This week Dr. Suzanne Flynn is visiting LEX/Hippo in Japan so we have been busy in the office preparing for the various lectures and workshops that she has been involved in. Dr. Flynn is a professor of linguistics and language acquisition at MIT in Boston and also a member of the LEX America Board of Directors. Yesterday she gave a public lecture which was attended by many Hippo members on raising multilingual children (and becoming multilingual adults as well). The session also included a lecture by Dr. Sakai, a Japanese brain researcher on language and the brain, followed by a question and answer session.
I was one of the MCs, along with 3 other interns, and introduced myself and facilitated parts of the session in English, Spanish and a little Japanese. One of the new things I learned was how to thank a speaker and solicit a round of applause from a Japanese audience: "Sakai sensei arigato gozaimashita, mo ichido hakushuo onegai shimasu." (It worked, everyone clapped!)
Unfortunately, I couldn't understand any of Dr. Sakai's lecture in Japanese, even though I wanted to, so I will focus on Dr. Flynn's, which I did understand. In this lecture she outlined 10 principals of language acquisition that sum up her years of research and also embody the Hippo philosophy of language learning. It was interesting to think about her points as they apply to the way that I am learning Japanese right now. One of the things that came up in the question and answer session was how speaking a different language can change one's perception of self-identity, as many of the year-long exchange students have expressed.
I felt a little like this when I was in Mexico, that there was a Stephanie who spoke English and was a university student in Madison, Wisconsin and a little bit different 'Estefani' or 'la güera' (the blond girl) as I was often referred to cariñosamente in Mexico, who spoke (rather broken) Spanish. I think this was because a lot of your self-identity has to do with how you express yourself and interact with others. In Spanish, I wasn't able to express things like sarcasm or wit in the same way that I could in English, so the way that I communicated and interacted with people was a little different. I was a lot more direct and concise and probably smiled and laughed a lot more when I couldn't respond well in words. I still get a little frustrated sometimes when I am trying to express a very complex idea in Spanish, but someone in Japan told me the other day that when I have a conversation with someone in Spanish I get really excited and expressive. I hadn't really thought about this but I know that the tone and rhythm of my voice changes, and maybe that expression is embedded within the language itself, or maybe it's just because I love speaking in Spanish.

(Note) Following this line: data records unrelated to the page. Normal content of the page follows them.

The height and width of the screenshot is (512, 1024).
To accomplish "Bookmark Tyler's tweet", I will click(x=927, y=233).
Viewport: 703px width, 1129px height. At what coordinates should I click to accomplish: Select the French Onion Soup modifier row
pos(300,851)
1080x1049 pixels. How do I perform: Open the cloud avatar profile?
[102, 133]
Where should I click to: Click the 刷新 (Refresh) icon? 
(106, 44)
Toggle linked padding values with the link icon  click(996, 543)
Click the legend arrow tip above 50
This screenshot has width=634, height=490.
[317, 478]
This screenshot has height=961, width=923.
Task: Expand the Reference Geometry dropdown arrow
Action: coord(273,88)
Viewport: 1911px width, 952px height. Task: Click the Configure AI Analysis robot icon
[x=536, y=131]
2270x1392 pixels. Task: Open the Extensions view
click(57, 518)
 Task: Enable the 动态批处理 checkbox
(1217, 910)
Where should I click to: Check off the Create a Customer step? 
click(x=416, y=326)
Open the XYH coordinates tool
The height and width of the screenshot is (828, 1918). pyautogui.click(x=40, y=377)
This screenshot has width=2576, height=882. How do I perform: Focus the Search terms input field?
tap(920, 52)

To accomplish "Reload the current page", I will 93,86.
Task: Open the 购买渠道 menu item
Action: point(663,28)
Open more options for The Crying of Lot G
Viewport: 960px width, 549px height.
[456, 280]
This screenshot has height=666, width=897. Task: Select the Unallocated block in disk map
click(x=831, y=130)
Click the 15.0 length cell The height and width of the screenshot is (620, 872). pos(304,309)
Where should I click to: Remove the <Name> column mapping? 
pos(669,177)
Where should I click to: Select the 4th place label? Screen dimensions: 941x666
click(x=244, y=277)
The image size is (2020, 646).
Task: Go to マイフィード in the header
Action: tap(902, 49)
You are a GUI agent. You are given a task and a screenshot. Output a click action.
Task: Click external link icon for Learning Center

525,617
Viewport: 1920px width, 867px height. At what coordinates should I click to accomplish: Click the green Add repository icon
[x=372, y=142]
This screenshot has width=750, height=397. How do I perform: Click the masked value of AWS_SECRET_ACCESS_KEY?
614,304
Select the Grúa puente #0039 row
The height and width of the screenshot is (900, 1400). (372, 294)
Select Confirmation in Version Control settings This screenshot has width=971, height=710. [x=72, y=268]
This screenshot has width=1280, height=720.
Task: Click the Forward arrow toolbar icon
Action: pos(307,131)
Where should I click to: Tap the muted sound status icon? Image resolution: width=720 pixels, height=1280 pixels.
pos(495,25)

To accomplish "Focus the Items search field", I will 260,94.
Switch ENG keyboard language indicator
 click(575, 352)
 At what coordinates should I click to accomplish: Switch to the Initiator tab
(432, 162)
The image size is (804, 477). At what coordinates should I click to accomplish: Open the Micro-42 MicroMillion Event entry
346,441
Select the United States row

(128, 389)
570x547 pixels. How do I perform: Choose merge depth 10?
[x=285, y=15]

Dr. Flynn's response was that this is because language is more than simply words and grammar, and contains a lot of cultural expression as well; especially when someone acquires a language in a natural immersion environment, it's very strongly connected to the culture and people that the language comes from. My own experience supports this completely. Dr. Flynn also mentioned body language, which is intertwined with spoken words when communicating in a certain language. In Japan I have noticed that I automatically bow slightly or nod my head forward when I say things like "hai", "arigato", "yoroshiku onegai shimasu", just like native Japanese people do. I was never taught to do this, but it seems to me that the body motion is almost a part of the word itself, just like the sounds that come from one's mouth, and it comes naturally.